TASK DETAILS:
Quote the lines below exactly, from the one that holds "The image size is (1263, 532)." through the final line of the records, and only those.

DATA LISTING:

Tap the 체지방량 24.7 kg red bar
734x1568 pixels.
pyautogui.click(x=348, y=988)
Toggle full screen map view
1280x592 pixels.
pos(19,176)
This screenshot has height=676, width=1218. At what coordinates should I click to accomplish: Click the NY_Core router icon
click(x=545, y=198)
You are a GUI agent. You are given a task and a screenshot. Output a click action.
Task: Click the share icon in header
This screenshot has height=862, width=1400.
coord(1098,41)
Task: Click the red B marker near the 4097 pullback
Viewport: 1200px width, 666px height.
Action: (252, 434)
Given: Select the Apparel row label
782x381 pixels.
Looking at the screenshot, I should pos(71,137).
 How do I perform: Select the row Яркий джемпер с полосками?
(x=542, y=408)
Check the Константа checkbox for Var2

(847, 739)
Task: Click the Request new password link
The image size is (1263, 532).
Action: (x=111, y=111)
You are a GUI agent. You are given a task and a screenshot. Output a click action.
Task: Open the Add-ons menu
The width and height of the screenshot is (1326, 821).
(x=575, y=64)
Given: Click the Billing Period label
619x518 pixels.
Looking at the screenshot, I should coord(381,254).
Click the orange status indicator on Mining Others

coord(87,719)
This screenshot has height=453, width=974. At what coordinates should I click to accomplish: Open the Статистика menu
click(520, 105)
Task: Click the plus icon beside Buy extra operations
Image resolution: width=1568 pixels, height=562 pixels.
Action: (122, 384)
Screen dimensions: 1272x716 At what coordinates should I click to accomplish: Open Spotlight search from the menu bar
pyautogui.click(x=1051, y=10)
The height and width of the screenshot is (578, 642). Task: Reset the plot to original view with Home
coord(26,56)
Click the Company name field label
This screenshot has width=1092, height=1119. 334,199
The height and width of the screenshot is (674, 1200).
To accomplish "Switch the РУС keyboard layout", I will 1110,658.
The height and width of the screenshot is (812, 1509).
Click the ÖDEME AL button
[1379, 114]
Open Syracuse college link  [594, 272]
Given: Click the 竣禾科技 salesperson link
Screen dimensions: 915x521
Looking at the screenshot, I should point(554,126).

COMPLETED TASK:
The image size is (1263, 532).
Action: (x=111, y=111)
You are a GUI agent. You are given a task and a screenshot. Output a click action.
Task: Open the Add-ons menu
The width and height of the screenshot is (1326, 821).
(x=575, y=64)
Given: Click the Billing Period label
619x518 pixels.
Looking at the screenshot, I should coord(381,254).
Click the orange status indicator on Mining Others

coord(87,719)
This screenshot has height=453, width=974. At what coordinates should I click to accomplish: Open the Статистика menu
click(520, 105)
Task: Click the plus icon beside Buy extra operations
Image resolution: width=1568 pixels, height=562 pixels.
Action: (122, 384)
Screen dimensions: 1272x716 At what coordinates should I click to accomplish: Open Spotlight search from the menu bar
pyautogui.click(x=1051, y=10)
The height and width of the screenshot is (578, 642). Task: Reset the plot to original view with Home
coord(26,56)
Click the Company name field label
This screenshot has width=1092, height=1119. 334,199
The height and width of the screenshot is (674, 1200).
To accomplish "Switch the РУС keyboard layout", I will 1110,658.
The height and width of the screenshot is (812, 1509).
Click the ÖDEME AL button
[1379, 114]
Open Syracuse college link  [594, 272]
Given: Click the 竣禾科技 salesperson link
Screen dimensions: 915x521
Looking at the screenshot, I should point(554,126).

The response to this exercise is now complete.